А может, нет у меня никакого стиля... Клюев, которого я даже не могу умертвить без помощи других писателей. Клюев, рождённый мной Клюев... Впрочем, почему же только мной?.. Как же мать, отец — ведь была же у него семья?!
За окном остановился автобус, из которого вылезли люди в оранжевых жилетах. Сразу же подогнали какую-то странную дорожную машину с дисковой пилой, и я подумал, что вот можно было бы устроиться работать с этой лесопилкой, превратившейся в асфальтопилку. Жизнь продолжалась, и я снова стал думать о Клюеве.
Отец подарил Клюеву жизнь и... Нет, снова не так. Клюев-старший зачал Клюева-младшего перед уходом в армию. Там Клюев-старший остался, по меткому выражению служивого народа, “давить сверчка”, то есть — на сверхсрочную. Грянула война, и следы Клюева-старшего потерялись.
В девятнадцать лет младшего Клюева посадили на телегу и отвезли в районный военкомат. Так Клюев стал солдатом специальных и особенных войск. Служил Клюев не очень прилежно, но службу знал, антенну, вверенную ему, прилежно чистил кирпичом, а с начальством ладил. Потому и вышел ему даже отпуск после двух лет службы. Проехав полстраны, он посетил свою деревню, в первый же день насовал кому-то в пьяном виде по морде, помог матери с починкой крыши и снова пересёк половину огромной территории СССР.
Окончив муторное плавание по северной реке, Клюев сошёл с парохода и стал ждать лодки. После отпуска он подобрел и угостил махоркой прижившегося на причале немца Фрица.
Немец Фриц на самом деле был Отто фон Гааль, бывший гауптшарфюрер СС. Но имя его поменяли не документы, а люди, с которыми он молчал и жил. Жил он вместе с поселенцем Сулеймановым — человеком неизвестной нации.

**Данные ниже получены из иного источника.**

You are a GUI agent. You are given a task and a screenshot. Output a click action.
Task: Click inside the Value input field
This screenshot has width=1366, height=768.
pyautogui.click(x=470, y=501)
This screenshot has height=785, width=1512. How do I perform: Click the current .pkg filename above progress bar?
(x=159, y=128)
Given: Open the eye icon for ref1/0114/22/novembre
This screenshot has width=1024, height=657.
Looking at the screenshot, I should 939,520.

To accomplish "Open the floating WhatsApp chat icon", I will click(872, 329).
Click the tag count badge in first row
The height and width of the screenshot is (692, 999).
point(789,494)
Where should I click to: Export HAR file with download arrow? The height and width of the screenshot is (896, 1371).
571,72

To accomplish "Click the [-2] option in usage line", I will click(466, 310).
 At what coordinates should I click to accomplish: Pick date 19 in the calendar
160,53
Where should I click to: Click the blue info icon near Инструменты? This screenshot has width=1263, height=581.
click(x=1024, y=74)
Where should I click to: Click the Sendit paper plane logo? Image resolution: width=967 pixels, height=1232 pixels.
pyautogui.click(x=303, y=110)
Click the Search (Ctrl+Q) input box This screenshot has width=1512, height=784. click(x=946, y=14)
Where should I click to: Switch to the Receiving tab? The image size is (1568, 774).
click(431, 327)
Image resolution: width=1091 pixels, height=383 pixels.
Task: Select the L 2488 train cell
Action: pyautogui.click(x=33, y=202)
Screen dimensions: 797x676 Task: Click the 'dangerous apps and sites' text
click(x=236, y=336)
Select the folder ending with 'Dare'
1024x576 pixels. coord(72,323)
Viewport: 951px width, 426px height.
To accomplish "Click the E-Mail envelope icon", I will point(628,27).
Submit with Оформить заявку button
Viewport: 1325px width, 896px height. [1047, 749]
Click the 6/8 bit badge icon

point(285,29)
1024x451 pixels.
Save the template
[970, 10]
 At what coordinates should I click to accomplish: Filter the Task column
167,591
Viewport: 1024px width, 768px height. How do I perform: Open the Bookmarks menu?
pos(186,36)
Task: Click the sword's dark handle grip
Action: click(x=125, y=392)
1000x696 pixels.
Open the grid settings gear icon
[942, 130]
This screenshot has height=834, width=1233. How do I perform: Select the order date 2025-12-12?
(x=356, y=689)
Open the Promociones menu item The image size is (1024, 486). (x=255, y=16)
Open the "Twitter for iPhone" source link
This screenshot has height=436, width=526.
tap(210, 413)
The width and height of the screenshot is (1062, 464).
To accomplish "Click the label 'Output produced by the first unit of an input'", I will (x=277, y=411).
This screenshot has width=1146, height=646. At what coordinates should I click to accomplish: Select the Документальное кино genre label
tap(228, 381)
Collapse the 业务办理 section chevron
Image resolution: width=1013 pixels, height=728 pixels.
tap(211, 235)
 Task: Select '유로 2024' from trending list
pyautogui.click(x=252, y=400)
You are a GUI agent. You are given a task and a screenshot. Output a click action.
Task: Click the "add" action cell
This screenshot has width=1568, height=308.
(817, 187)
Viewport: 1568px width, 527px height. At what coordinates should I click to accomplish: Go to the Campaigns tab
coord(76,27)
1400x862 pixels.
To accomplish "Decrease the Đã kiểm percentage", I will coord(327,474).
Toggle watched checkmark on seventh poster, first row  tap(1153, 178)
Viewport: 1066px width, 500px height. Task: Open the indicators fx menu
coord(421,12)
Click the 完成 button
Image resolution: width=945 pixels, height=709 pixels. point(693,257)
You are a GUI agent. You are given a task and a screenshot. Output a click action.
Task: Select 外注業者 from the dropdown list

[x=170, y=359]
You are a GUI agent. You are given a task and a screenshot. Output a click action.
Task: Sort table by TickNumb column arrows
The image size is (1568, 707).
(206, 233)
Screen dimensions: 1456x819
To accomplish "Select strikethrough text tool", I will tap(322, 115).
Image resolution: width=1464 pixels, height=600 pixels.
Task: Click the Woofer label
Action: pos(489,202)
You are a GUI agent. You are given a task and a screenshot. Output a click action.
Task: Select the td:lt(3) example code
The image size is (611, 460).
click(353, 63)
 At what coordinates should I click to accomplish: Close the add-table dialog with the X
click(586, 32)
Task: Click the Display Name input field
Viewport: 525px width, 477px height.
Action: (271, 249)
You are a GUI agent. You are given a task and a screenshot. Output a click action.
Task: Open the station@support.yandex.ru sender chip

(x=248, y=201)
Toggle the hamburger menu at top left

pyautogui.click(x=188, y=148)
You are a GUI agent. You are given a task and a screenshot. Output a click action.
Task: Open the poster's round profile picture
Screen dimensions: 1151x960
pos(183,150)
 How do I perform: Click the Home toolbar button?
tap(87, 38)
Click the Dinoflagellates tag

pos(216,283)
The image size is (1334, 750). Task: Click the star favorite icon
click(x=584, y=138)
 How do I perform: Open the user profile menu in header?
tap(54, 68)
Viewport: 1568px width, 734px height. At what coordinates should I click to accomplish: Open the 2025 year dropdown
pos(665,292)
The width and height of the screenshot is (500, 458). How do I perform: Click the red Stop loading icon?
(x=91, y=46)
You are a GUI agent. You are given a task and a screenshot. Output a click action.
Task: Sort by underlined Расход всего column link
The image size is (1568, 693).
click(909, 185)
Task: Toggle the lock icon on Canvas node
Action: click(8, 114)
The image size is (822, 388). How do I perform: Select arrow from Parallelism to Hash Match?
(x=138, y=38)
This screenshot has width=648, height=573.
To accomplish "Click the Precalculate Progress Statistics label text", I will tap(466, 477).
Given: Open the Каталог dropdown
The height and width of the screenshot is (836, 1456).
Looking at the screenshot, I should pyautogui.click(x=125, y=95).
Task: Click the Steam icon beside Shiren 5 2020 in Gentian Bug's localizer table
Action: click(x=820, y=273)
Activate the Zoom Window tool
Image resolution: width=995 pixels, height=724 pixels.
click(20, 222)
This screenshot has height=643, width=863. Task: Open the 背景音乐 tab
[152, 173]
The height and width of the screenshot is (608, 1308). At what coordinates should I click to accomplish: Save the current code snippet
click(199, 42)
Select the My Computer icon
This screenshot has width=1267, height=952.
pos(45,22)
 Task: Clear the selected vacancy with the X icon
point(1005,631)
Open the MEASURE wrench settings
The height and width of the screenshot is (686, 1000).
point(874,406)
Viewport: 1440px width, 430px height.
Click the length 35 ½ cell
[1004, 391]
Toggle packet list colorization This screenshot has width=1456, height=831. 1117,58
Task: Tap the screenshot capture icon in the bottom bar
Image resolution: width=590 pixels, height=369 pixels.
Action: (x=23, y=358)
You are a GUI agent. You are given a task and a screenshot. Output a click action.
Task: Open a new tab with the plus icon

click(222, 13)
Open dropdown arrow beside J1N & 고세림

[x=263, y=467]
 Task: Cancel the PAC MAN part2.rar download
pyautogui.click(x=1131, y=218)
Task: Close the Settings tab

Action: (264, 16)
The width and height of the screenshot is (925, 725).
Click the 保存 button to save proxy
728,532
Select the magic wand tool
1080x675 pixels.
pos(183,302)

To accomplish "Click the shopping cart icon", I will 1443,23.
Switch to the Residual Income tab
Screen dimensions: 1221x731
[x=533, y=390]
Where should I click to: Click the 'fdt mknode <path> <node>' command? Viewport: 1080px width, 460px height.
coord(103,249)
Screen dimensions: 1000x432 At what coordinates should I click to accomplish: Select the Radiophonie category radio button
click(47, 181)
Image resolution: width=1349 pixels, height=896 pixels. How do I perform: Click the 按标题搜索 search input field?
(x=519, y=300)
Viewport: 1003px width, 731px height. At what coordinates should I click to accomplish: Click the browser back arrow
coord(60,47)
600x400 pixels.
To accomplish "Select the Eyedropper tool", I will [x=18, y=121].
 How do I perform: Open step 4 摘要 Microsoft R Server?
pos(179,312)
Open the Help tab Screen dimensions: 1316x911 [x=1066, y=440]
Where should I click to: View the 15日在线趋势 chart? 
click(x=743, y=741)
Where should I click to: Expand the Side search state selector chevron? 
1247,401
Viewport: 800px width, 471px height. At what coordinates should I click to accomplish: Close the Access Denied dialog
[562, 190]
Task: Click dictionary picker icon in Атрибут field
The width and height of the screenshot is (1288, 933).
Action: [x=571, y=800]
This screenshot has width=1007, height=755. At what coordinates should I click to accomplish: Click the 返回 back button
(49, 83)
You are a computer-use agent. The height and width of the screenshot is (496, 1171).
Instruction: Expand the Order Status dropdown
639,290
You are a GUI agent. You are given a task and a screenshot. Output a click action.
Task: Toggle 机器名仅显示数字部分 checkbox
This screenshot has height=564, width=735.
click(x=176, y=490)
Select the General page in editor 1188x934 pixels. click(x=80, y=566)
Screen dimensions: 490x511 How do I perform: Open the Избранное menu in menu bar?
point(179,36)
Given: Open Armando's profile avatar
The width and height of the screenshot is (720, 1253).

Его, Сулейманова, Клюев знал давно и даже пользовался его расположением как правильный военнослужащий, не имеющий никакого отношения к охране лагерей.
— Ну, что там, а? — закричал Сулейманов, выйдя из своего домика. — Война там будет?
— Не будет, — ответил Клюев. — А будет — раздавим реваншистов к чёртовой матери!
Сулейманова, однако, очень беспокоило международное положение. Читать он не умел, да и ни газет, ни радио он не видел, не слышал, так что с любопытством расспрашивал всех, кого было можно, о большом мире.
— А зачем мы им Поркалу отдали, на куя? А Тита приехал — нам эта нада? — От волнения Сулейманов плохо говорил по-русски. Немец Фриц же ничего не говорил. Международное положение давно покинуло его мысли.